§ EXERCISE OBJECTIVE: For the material below, return exactly the lines starting at the line containing "The image size is (1568, 435)." and ending at the line containing "Switch to Astrology section", both ends included, and no others.

§ THE INPUT:

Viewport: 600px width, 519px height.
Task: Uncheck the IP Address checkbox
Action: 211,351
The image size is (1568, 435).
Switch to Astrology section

* * *

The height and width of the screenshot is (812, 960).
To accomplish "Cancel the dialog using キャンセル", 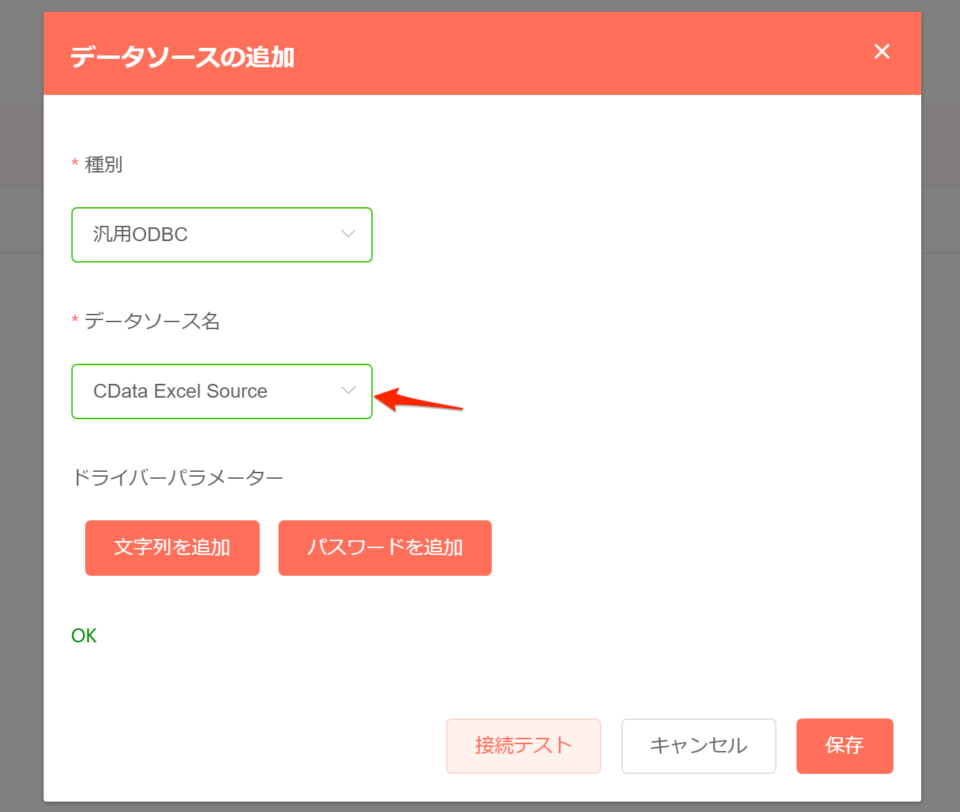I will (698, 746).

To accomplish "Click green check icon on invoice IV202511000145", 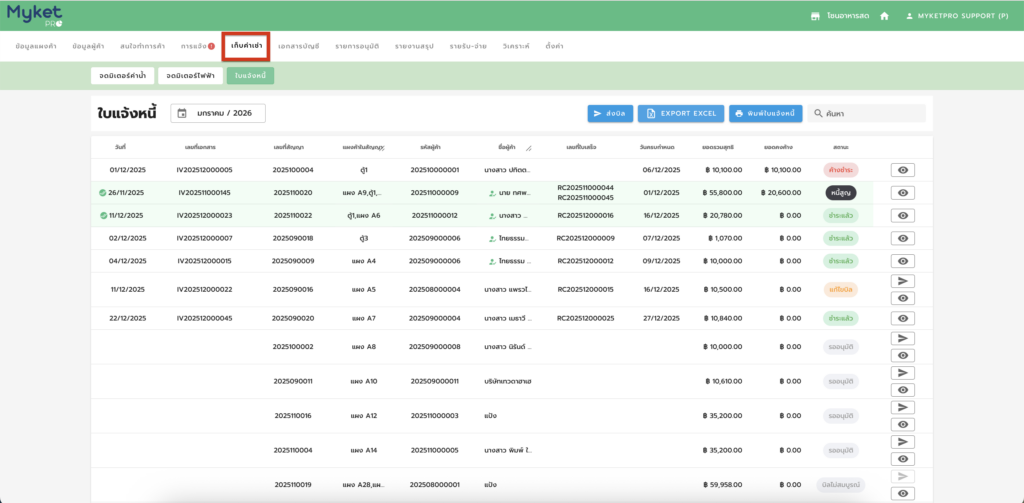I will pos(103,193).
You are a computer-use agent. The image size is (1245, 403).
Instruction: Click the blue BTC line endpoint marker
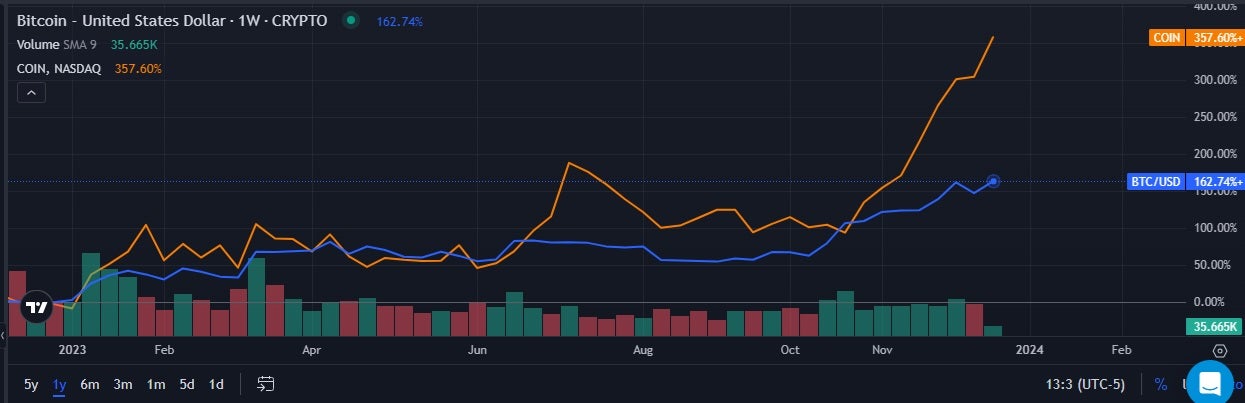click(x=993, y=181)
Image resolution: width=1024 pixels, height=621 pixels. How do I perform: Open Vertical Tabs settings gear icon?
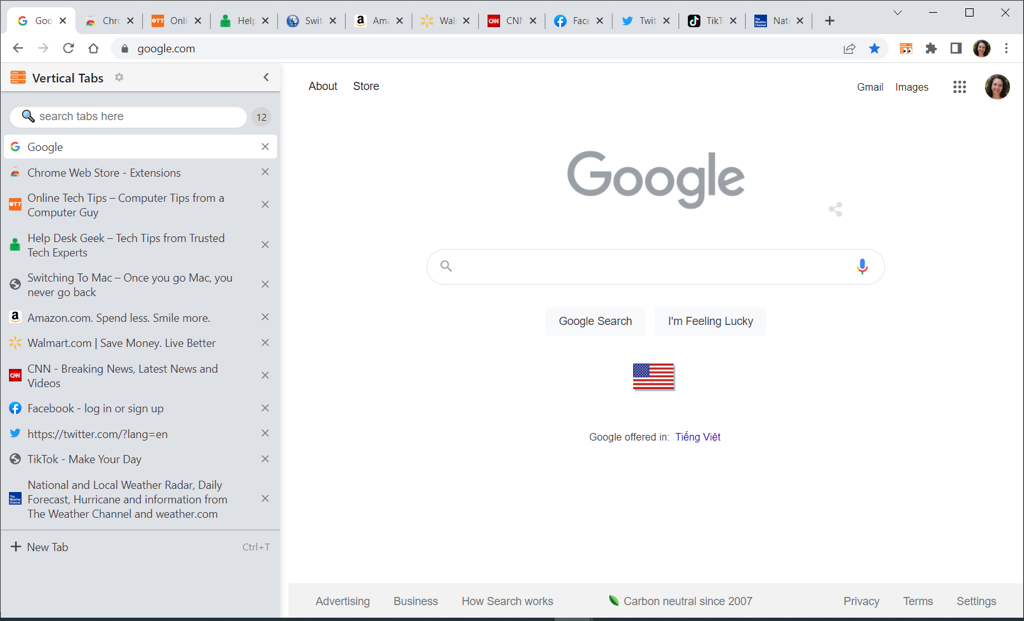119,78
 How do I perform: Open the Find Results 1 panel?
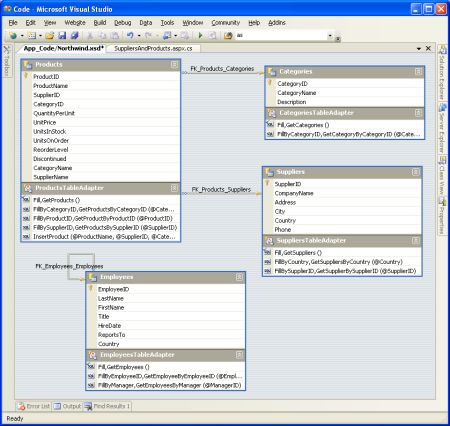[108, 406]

--

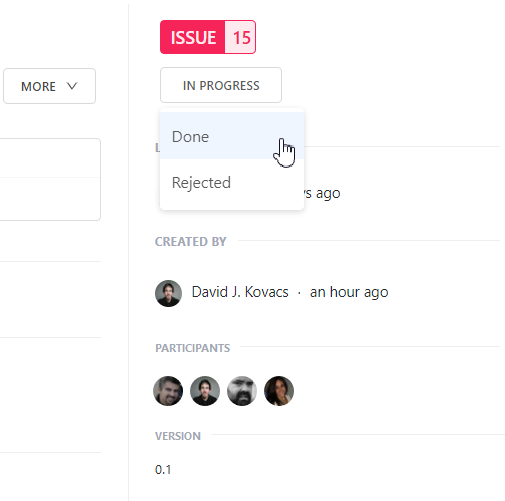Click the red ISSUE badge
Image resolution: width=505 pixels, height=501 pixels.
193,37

§ WORKED SOLUTION:
The image size is (1568, 435).
Switch to Astrology section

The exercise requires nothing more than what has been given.